I run notebooks inside VS Code, backed by environments managed with uv. Adjust the workflow if you prefer another editor, but the core steps stay the same.

  1. Install uv (once per machine):

    Invoke-WebRequest -Uri https://astral.sh/uv/install.ps1 -OutFile install.ps1
    powershell -ExecutionPolicy Bypass -File .\install.ps1
  2. Install Python via uv:

    uv python install 3.12
  3. Create a project folder and initialise it:

    mkdir python-essentials-demo
    cd python-essentials-demo
    uv init

    This creates a .venv folder tied to the project and a pyproject.toml you can grow into later.

  4. Add Jupyter tooling inside the environment:

    uv pip install ipykernel jupyterlab

    ipykernel exposes the environment to notebooks. jupyterlab gives you the CLI tooling even if you work inside VS Code.

  5. Install the VS Code extensions: "Python" and "Jupyter" by Microsoft.

  6. Select the environment: Ctrl+Shift+P -> "Python: Select Interpreter" -> choose the .venv that uv created.

Starting a Notebook in VS Code

  • Ctrl+Shift+P -> "Jupyter: Create New Blank Notebook"
  • Set the kernel to your .venv (top-right of the window)
  • Name the notebook and save it into the project

You are now ready to run code cells, document your thinking, and version the notebook with Git.

Notebook Anatomy

  • Code cells run Python (or any supported language) and show the output directly beneath the cell.
  • Markdown cells allow headings, bullet lists, equations, images, and explanations. Treat them like the engineering notes that make your math readable.
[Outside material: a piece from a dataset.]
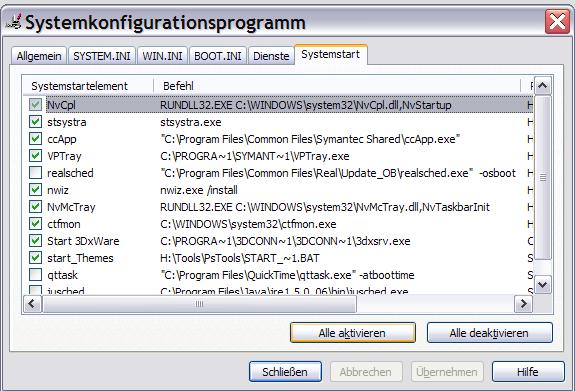Click the Alle aktivieren button
Image resolution: width=575 pixels, height=391 pixels.
352,333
Common shortcuts (command mode in VS Code notebooks):

Action Shortcut
Run cell and advance Shift+Enter
Run cell in place Ctrl+Enter
Insert cell above A
Insert cell below B
Delete cell D D (press D twice)
Change to code cell Y
Change to markdown cell M
Save notebook Ctrl+S

Markdown quick reference:

# H1 heading
## H2 heading

**Bold text**
_Italic text_

- Bullet list item
1. Numbered item

Code formatting:

  • inline code wraps code snippets in single backticks
  • Code blocks use triple backticks with language name:
# Python code block
x = 42
print(f"Value: {x}")

Magic Commands - I don't use these often but they can be handy

  • %matplotlib inline - Renders Matplotlib plots inside the notebook.
  • %timeit expression - Profiles a quick calculation.
  • %lsmagic - Lists every available magic command.
  • %%capture - Runs a cell but suppresses the output (handy when a library is noisy).
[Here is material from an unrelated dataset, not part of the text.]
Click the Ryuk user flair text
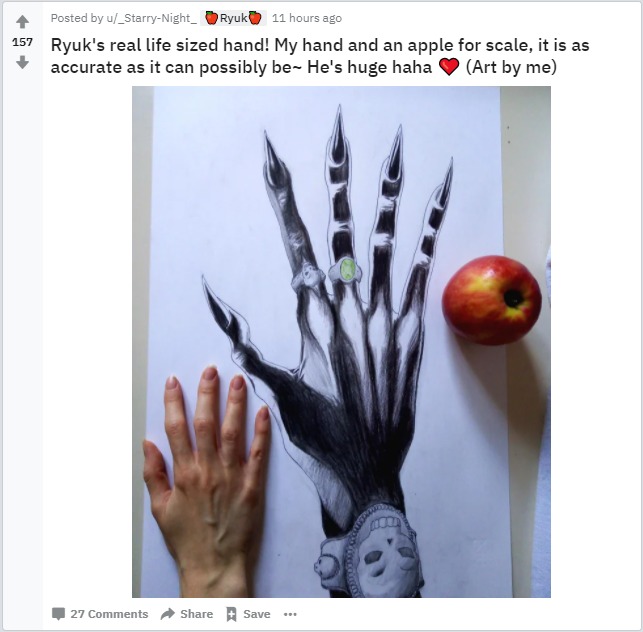233,18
Remember the leading % is required. Two percent signs (%%) apply the magic to the entire cell.

Exporting and Sharing

  • VS Code export: File -> Export then choose HTML (most reliable). PDF export is hit-or-miss when charts are involved, trust me, I've lost hours trying to debug it. Stick with HTML and attach the file if you need to share.

  • GitHub renders .ipynb files directly in the browser. Commit the notebook and share the link.

  • nbconvert (optional):

    jupyter nbconvert --to html your_notebook.ipynb

Practice Routines

You can load the companion notebook at examples/00-jupyter-notebooks-101.ipynb if you want a head start.

  1. Warm-up notebook

    • Create a new notebook.
    • Add a markdown cell with a heading and summary of the task.
    • Write a code cell that calculates tributary areas for a simple slab, then plot the loading diagram.
  2. Documentation drill

    • Re-run the previous calculations but add commentary, section headings, and references to design clauses.
  3. Performance check

    • Write a small function, then use %timeit to compare two different approaches.

Troubleshooting Tips

  • Kernel stuck on "Connecting"? Re-select the interpreter or restart VS Code.
  • Library not found? Confirm you installed it with uv pip install inside the project directory.
  • Notebook renders strangely on GitHub? Export to HTML and attach the file alongside the notebook.